• WORK TO BE COMPLETED: Within the listing below, the lines to output run from the one containing "This screenshot has height=719, width=1028." through the one containing "Change font color using font color icon"; copy them exactly and nothing else.

• RECORD EXCERPTS:
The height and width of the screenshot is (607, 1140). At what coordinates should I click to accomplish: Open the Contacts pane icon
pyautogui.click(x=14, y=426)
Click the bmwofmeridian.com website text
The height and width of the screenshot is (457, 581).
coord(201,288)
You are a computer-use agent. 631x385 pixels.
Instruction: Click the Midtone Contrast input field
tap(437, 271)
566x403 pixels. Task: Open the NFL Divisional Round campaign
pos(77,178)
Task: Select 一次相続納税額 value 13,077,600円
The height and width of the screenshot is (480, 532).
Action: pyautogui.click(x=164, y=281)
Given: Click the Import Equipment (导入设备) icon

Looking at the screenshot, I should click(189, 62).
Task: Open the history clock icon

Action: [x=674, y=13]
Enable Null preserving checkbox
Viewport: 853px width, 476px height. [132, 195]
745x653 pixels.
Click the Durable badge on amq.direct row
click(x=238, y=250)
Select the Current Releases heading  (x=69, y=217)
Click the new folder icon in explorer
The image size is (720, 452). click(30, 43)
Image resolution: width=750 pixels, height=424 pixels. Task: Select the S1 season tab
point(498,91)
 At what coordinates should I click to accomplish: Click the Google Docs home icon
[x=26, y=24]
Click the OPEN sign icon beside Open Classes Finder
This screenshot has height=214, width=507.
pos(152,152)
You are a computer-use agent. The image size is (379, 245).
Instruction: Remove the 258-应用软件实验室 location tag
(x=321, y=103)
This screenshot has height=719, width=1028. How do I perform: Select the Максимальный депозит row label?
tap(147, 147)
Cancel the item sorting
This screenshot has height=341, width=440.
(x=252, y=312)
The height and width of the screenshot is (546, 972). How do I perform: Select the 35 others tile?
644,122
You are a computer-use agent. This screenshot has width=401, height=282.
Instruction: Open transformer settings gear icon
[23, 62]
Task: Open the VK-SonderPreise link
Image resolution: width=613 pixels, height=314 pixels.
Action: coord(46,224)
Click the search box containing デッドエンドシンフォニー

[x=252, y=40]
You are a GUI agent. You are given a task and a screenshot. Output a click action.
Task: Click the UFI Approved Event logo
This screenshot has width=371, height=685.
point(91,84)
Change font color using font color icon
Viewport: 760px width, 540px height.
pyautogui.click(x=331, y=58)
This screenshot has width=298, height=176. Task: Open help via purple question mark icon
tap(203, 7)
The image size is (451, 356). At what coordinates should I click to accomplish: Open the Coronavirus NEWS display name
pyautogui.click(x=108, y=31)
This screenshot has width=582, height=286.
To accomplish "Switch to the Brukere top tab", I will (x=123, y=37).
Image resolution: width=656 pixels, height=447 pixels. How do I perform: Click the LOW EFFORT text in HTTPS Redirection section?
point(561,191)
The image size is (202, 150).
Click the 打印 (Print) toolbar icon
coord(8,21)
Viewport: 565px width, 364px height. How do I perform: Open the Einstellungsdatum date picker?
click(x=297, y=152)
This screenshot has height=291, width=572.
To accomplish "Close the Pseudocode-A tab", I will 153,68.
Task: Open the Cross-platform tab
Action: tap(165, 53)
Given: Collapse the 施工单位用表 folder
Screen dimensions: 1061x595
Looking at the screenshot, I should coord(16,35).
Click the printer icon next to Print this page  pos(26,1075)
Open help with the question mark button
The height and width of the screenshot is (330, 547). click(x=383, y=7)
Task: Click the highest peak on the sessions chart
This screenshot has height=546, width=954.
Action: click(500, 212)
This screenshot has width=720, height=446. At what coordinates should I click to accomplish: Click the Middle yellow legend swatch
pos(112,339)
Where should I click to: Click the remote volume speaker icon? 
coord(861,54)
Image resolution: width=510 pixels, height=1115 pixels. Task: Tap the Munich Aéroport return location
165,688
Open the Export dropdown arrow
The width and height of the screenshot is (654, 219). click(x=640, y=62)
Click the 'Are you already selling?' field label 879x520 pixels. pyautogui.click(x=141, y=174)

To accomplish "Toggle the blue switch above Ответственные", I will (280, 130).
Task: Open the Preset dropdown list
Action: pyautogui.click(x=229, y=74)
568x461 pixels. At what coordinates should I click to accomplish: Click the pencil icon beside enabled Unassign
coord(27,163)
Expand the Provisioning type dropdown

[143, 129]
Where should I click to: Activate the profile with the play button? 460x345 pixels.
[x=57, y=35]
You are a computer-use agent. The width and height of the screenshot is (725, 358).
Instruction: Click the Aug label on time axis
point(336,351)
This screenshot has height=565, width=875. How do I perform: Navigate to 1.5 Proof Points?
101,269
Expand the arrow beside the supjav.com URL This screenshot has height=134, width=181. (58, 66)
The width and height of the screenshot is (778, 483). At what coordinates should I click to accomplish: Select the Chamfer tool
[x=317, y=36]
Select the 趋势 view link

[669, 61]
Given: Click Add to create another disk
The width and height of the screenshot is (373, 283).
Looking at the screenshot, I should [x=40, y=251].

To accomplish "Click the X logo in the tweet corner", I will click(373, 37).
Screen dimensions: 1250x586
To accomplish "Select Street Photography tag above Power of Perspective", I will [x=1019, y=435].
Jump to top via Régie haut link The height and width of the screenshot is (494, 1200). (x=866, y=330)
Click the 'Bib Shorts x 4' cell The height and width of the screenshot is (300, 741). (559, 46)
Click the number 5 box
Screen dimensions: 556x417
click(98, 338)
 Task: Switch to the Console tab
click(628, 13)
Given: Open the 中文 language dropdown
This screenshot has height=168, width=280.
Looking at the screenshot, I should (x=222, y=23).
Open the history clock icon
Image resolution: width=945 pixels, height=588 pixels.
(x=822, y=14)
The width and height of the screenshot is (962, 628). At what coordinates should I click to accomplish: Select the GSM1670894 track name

• RESULT OF THIS TASK:
This screenshot has height=719, width=1028. How do I perform: Select the Максимальный депозит row label?
tap(147, 147)
Cancel the item sorting
This screenshot has height=341, width=440.
(x=252, y=312)
The height and width of the screenshot is (546, 972). How do I perform: Select the 35 others tile?
644,122
You are a computer-use agent. This screenshot has width=401, height=282.
Instruction: Open transformer settings gear icon
[23, 62]
Task: Open the VK-SonderPreise link
Image resolution: width=613 pixels, height=314 pixels.
Action: coord(46,224)
Click the search box containing デッドエンドシンフォニー

[x=252, y=40]
You are a GUI agent. You are given a task and a screenshot. Output a click action.
Task: Click the UFI Approved Event logo
This screenshot has width=371, height=685.
point(91,84)
Change font color using font color icon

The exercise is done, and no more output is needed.